▶ **STATED TASK**: Reproduce, word for word, the part of the records below that runs from their beginning through the line containing "Action: point(346,15)", including both ends. Leave the pictures out of your answer.

▶ **Screenshot and document pointing data**:
● ● ● ● ● ● ●
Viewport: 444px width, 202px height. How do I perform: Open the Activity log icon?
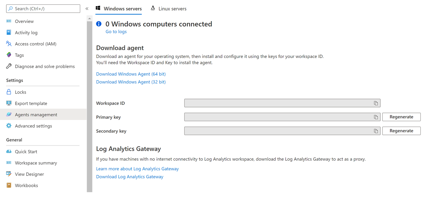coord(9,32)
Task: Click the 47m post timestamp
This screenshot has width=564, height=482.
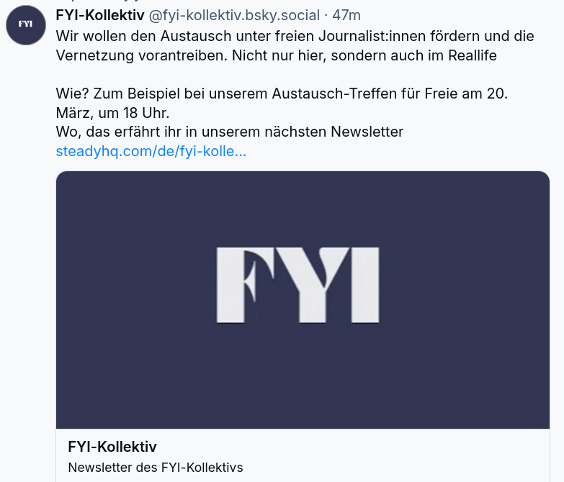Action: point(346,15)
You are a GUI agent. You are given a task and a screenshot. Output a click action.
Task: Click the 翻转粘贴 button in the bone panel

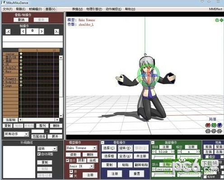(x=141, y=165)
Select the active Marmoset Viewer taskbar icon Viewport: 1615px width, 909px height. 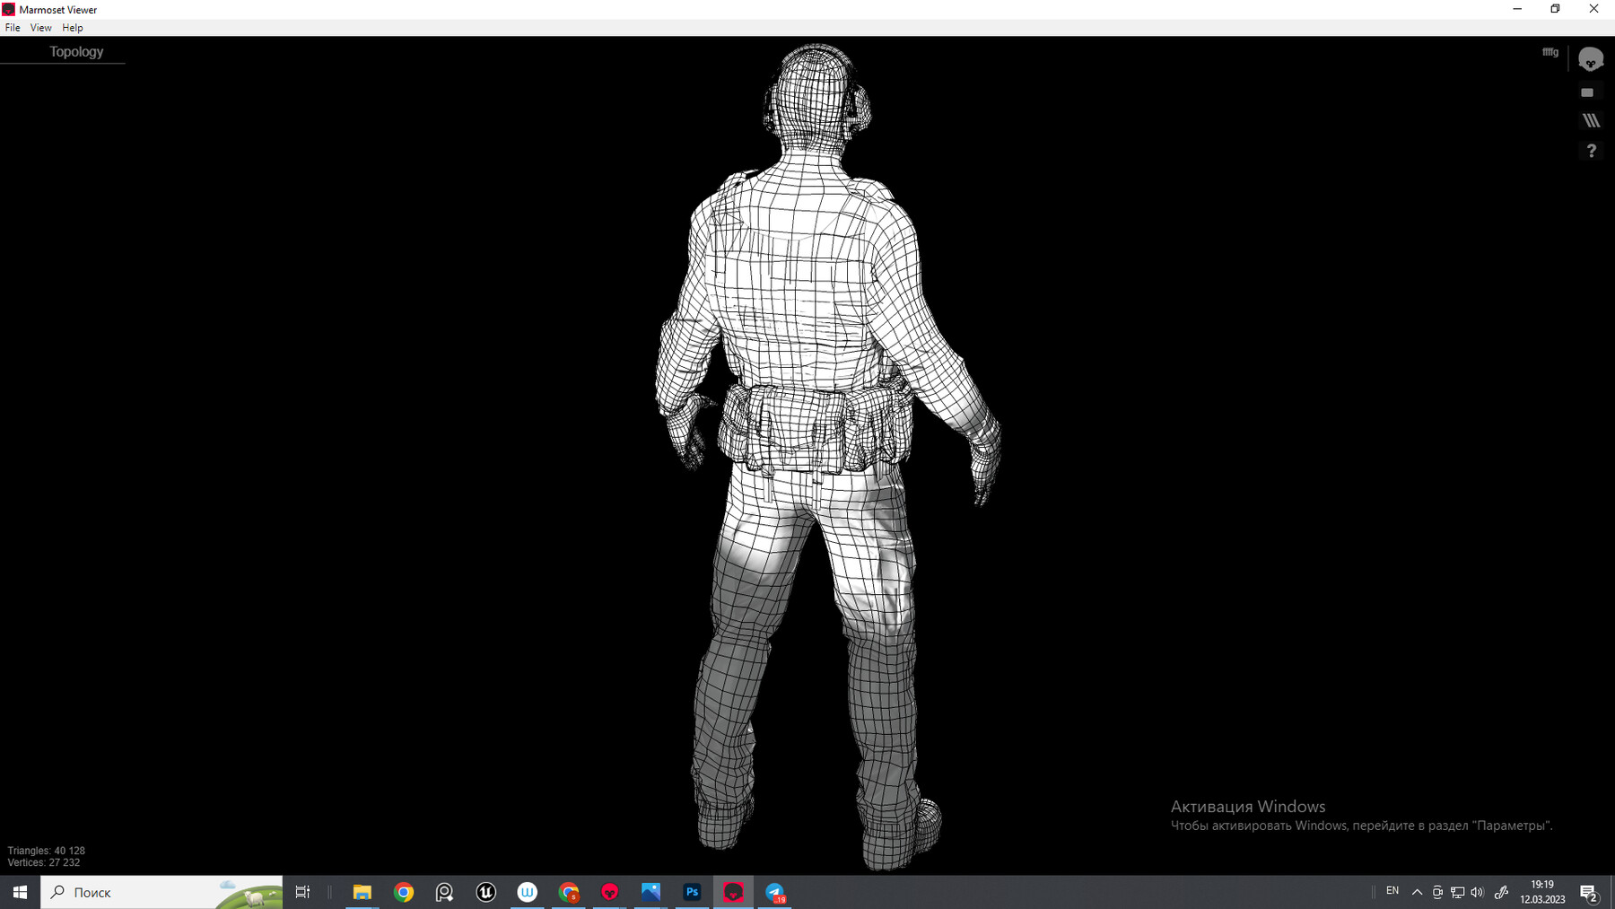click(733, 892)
● ● ● ● ● ● ●
▶ **COMPLETE RESPONSE**:
Viewport: 444px width, 202px height. How do I perform: Open the Activity log icon?
coord(9,32)
Task: Click the 47m post timestamp
This screenshot has width=564, height=482.
Action: point(346,15)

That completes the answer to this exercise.